In parallel with the reading of the image data from the line memories (1) 10 and (2) 15, the CPU 5 outputs the motor drive timing signal and at the same time, the signal processing unit of the line memory different from the line memory in which the previous data was written. Three
The output enable signal of the gate [gate (1) 7 or gate (3) 13] connected to is output from the signal processing unit 3 to the connected line memory (1) 10 or (2) 15. The image data, the write address signal output from the timing generator 4 and WE are transmitted to store the image data.

As described above, the line memory (1)
The writing of the image data for each line to 10, 10 (2) 15 is also performed by alternately using the two line memories (1) 10, (2) 15. Hereinafter, the above operation is repeated until the image recording device 12 finishes recording all images.

As described above, according to this embodiment,
It is provided with two line memories (1) 10 and (2) 15, and the output of image data for each pixel is controlled by the CPU 5 of the image reading device, so that there is no page memory with a large capacity, so that recording is possible. Image recording apparatus 1 having a low speed and changing the recording speed of one pixel or one line
It is possible to read the original image in synchronization with No. 2 as well, and it is possible to shorten the overall reading time by simultaneously writing and reading the read data.

(3) Third Embodiment A block diagram of the image reading apparatus of the third embodiment is the second embodiment.
(Fig. 4). Each control signal is gate (1) 7
And the input signal to the gate (3) 13 is the signal processing unit 3
Data output from the timing generator 4 and line memories (1) 10 and (2) 1 output from the timing generator 4.
5 is the same as the second embodiment except that the address signal of No. 5 is WE and OE.
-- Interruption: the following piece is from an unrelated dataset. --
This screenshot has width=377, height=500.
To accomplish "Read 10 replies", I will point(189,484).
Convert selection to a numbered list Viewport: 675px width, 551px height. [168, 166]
Next, the operation of this embodiment will be described. Prior to reading the original, the CPU 5 determines the recording speed for each pixel of the connected image recording device 12 according to the image recording device determination signal input from the image recording device 12 by the CPU of this device.
The operation speed of the apparatus is determined by discriminating whether the operation speed is slower or faster than the normal operation speed of No. 5. The operation when the connected image recording device 12 is the latter is the same as that of the second embodiment.

Next, the operation when the image recording device 12 connected based on the timing chart of FIG. 6 is the former will be described. The driving method of the CCD 1, the driving method of the motor 9, and the output operation of the image data from the signal processing unit 3 are the same as those in the first embodiment.
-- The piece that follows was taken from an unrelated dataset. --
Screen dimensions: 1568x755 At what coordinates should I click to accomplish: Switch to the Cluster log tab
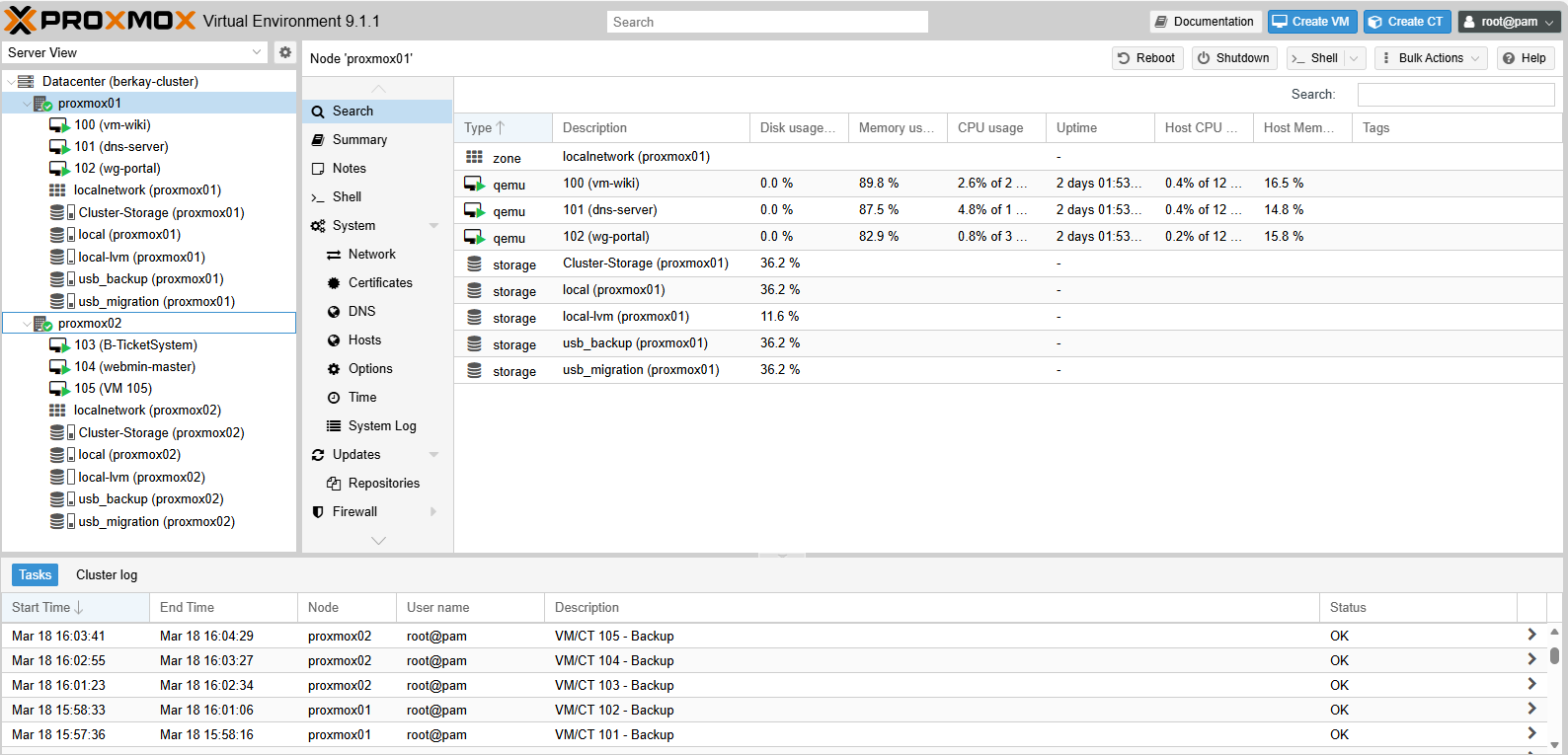(107, 575)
When the line synchronizing signal is input from the image recording device 12, the CPU 5 stops the output of the effective data signal in the main scanning direction, the line memory (1) 10 or (2) from which the image data of the previous line is read. 15, the signal processing unit 3
And a gate connected to the output gate [gate (1) 7, gate (5) 16 or gate (3) 13,
The output of the output enable signal of the gate (6) 17] is stopped, and at the same time, the gate and the output gate connected to the signal processing unit 3 of the line memory different from the line memory from which the image data of the previous line is read out [gate (1)
7, the gate (5) 16 or the gate (3) 13, the gate (6) 17], and the main scanning direction valid data signal to the image recording device 12.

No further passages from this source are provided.